> WORK INSTRUCTION: From the first line of the records below, transcribe each line exactly up to and including the one with "You are a GUI"; pictures stay out.

> RECORD SET:
▬▬▬

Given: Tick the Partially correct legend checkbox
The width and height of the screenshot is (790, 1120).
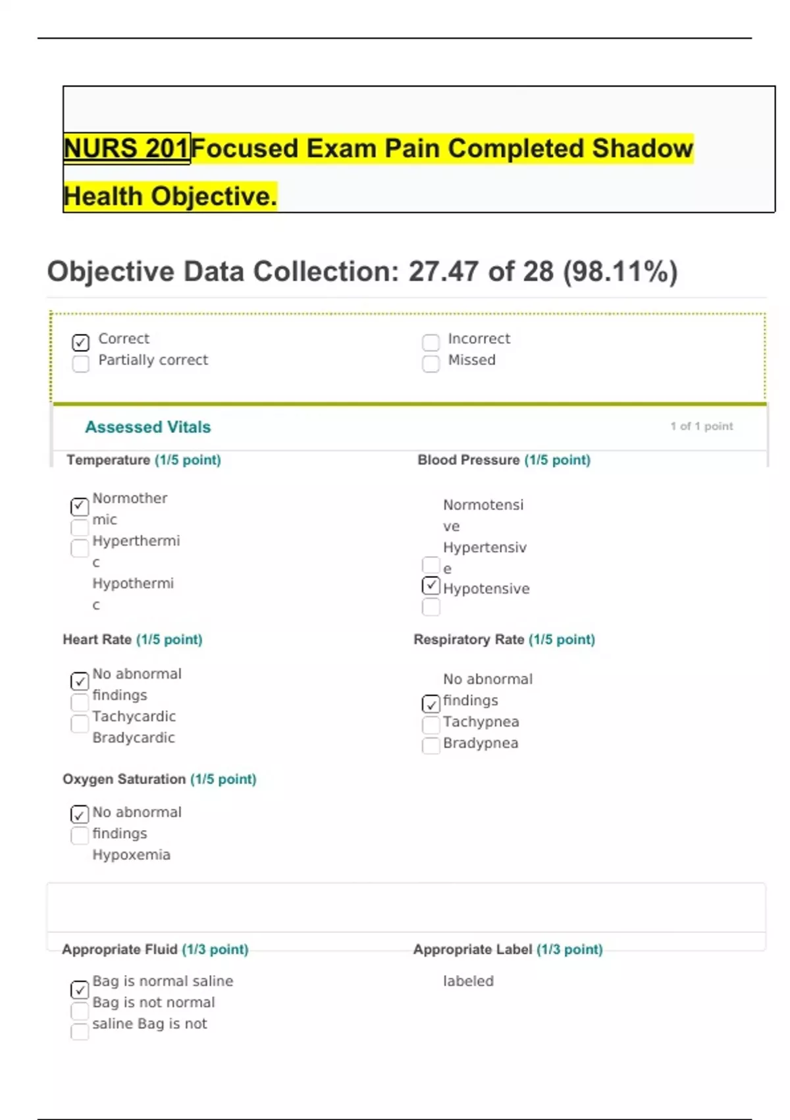Looking at the screenshot, I should coord(80,364).
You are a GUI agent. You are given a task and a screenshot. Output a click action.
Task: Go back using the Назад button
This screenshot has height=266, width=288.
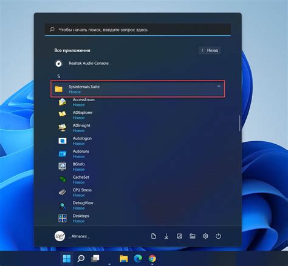210,50

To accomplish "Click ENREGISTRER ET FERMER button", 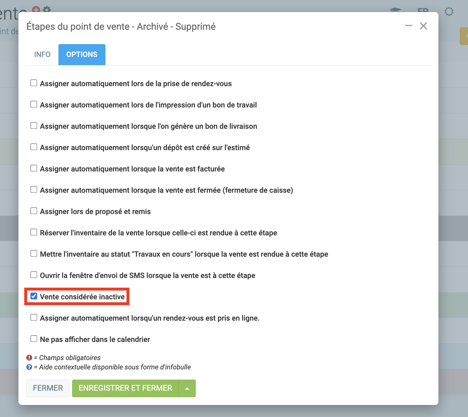I will 125,388.
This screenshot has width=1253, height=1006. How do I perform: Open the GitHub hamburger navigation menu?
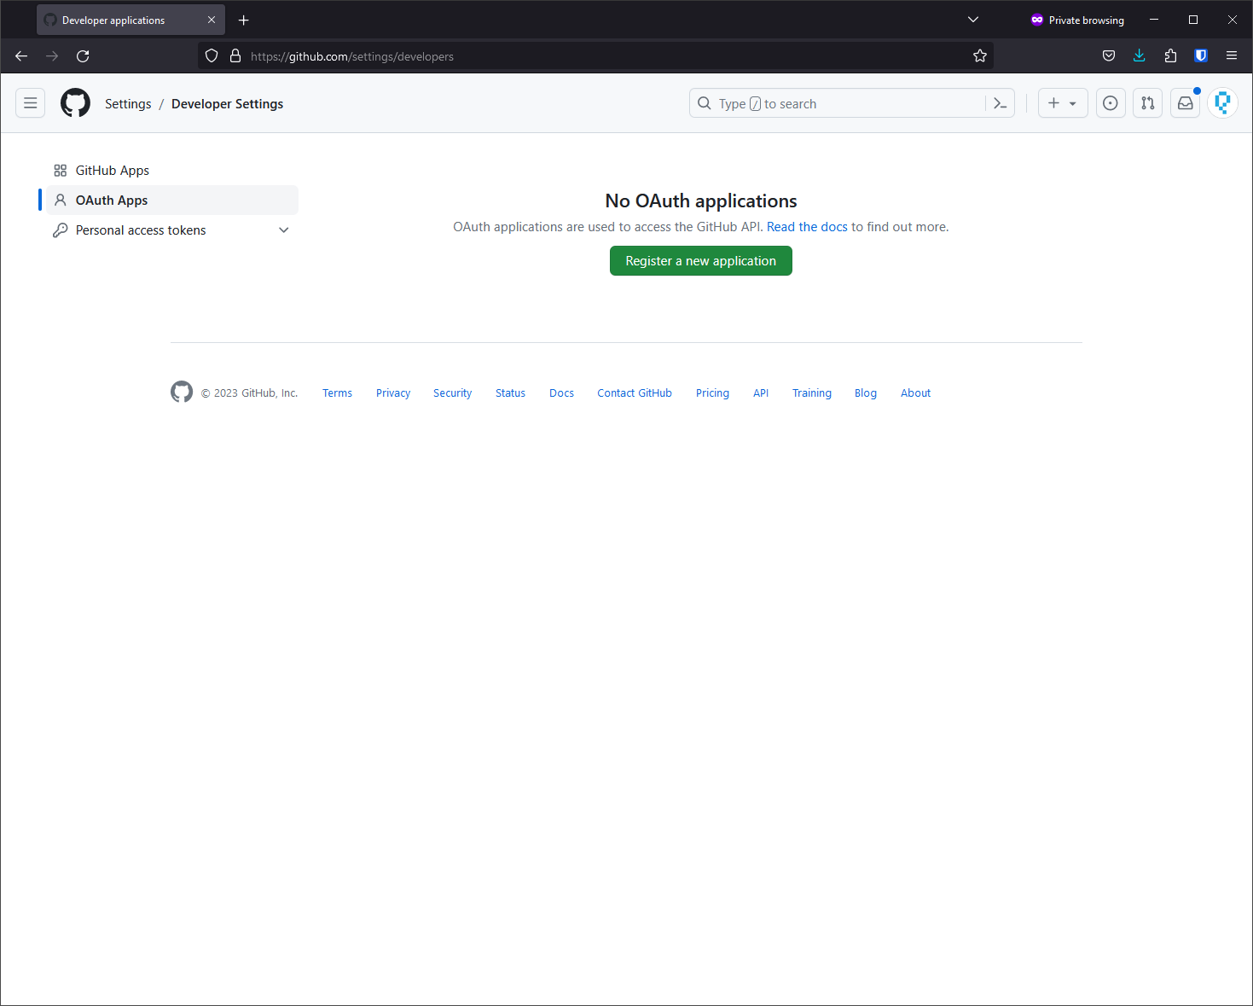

▬▬▬

> RESULT FOR THIS EXERCISE:
Given: Tick the Partially correct legend checkbox
The width and height of the screenshot is (790, 1120).
Looking at the screenshot, I should coord(80,364).
You are a GUI agent. You are given a task and a screenshot. Output a click action.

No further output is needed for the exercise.